Canada To Open Up Priority Review To More New Drugs

In a move that should make more new drugs available more quickly, Health Canada is inviting stakeholder feedback on proposed changes to its criteria for triggering an accelerated review of new and promising medicines for patients with serious, life-threatening, or severely debilitating diseases.

The revised priority review criteria – outlined in a draft guideline – take into consideration the needs of Canadian patients and the health care system when deciding whether to fast-track the review of a particular drug.

This represents a significant change from the government department's current priority review process, under which only the first product in a certain class or the first drug for a specific condition can be reviewed on a priority basis.

"The proposed guidance aims to broaden the eligibility criteria for accelerated review, allowing more drugs to go through a fast-track review to get them to the patients who need them sooner, while still ensuring safety," the health ministry said in a statement.

"Canadians with rare diseases already face enough challenges, without having to worry about lengthy approvals and regulatory delays. By streamlining the review process, we will ensure they get can access to treatments they need as quickly as possible," said health minister Ginette Petitpas Taylor.

The revised guideline is an important element of Health Canada's ongoing " Regulatory Review of Drugs and Devices" initiative under which it had consulted on priority review pathways and health care system needs to determine which products could be reviewed under shortened timelines.

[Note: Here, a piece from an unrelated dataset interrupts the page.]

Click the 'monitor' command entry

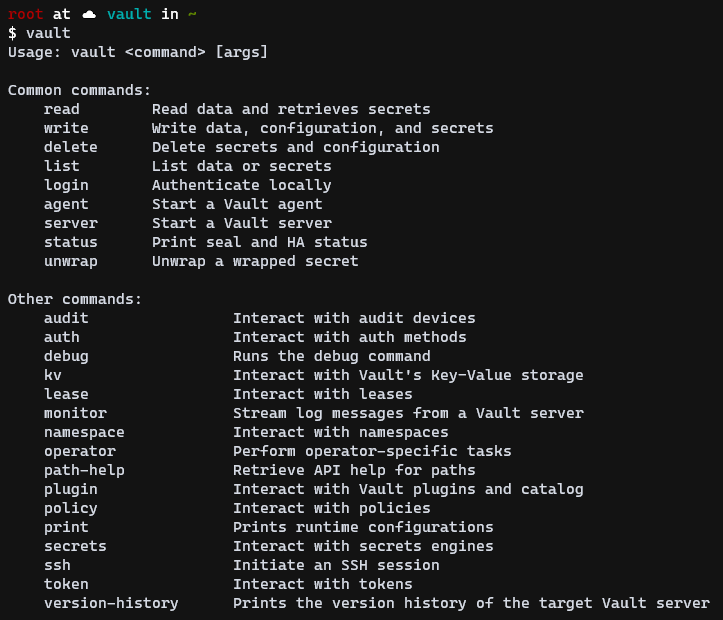tap(75, 413)
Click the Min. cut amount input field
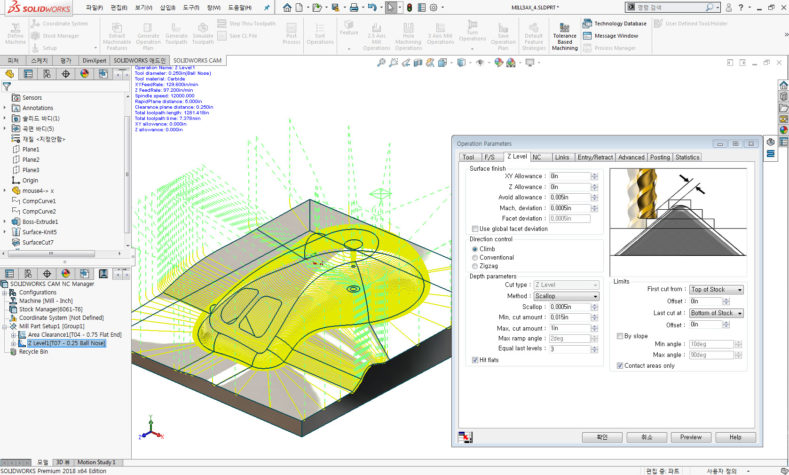The height and width of the screenshot is (475, 789). pyautogui.click(x=568, y=317)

Following feedback from stakeholders, the department proposed changes to its policies for "Priority Review of Drug Submissions" and the "Notice of Compliance with Conditions" – both of which are now reflected in the new draft guideline, "Accelerated Review of Human Drug Submissions."

Health Canada is inviting feedback on the overall clarity and content of the draft guideline and is especially keen to get comments on proposed elements relating to: the single pathway for accelerated review; two different options for screening processes; and the eligibility criteria for drug product submissions seeking accelerated review status. Comments on the draft guideline will be accepted until 21 July. Stakeholders wanting to participate in the consultation can request a copy of the draft guideline online.

The guideline, when finalized, will apply to new drug submissions (NDS) and supplement to new drug submissions (SNDS) in support of a prescription pharmaceutical, biologic or radiopharmaceutical product for serious, life-threatening or severely debilitating diseases or conditions. Certain elements of the guidance are also applicable to generic pharmaceuticals where the innovator product has a conditional authorization.

Priority Review: One Of Several Measures

The health ministry noted  that the revised guideline on priority review medicines is just one of the several measures in place to accelerate patient access to treatments. Others include:

• Using more information about drugs in real-world settings to build up Health Canada's understanding of their benefit-risk profile and to facilitate the approval of drugs for rare diseases.  (Also see "Canada Develops RWE Guide Anticipating Increased Submissions" - Pink Sheet, 26 Apr, 2019.)
• Undertaking more work with international regulators to better understand innovative treatment options even sooner.  (Also see "Dual Approval For Verzenio Under International Review Scheme" - Pink Sheet, 18 Apr, 2019.)
• Modernizing the Special Access Program (SAP), which provides access to drugs in extreme situations, to better meet the needs of physicians and patients. A revised SAP guideline is currently under consultation.
• Working with provinces and territories through the Canadian Agency for Drugs and Technologies in Health (CADTH) and the Institut national d'excellence en santé et en services sociaux (INESSS) to align reviews and share information to streamline processes.

In addition, Canada’s 2019 budget includes a proposal for a national strategy for high-cost drugs for rare diseases. Under this, the government would work with provinces, territories and other partners to co-develop a plan to ensure that patients with rare diseases have better and more consistent coverage for their treatments. The government has proposed investing up to CAD1bn ($0.74bn) over two years, starting in 2022-23, with up to CAD500 million per year after that.

The government expects that all these measures, taken together, will further improve the availability of treatment options for patients with rare diseases. In the past five years, approximately 30% of the drugs authorized by Health Canada were for rare diseases.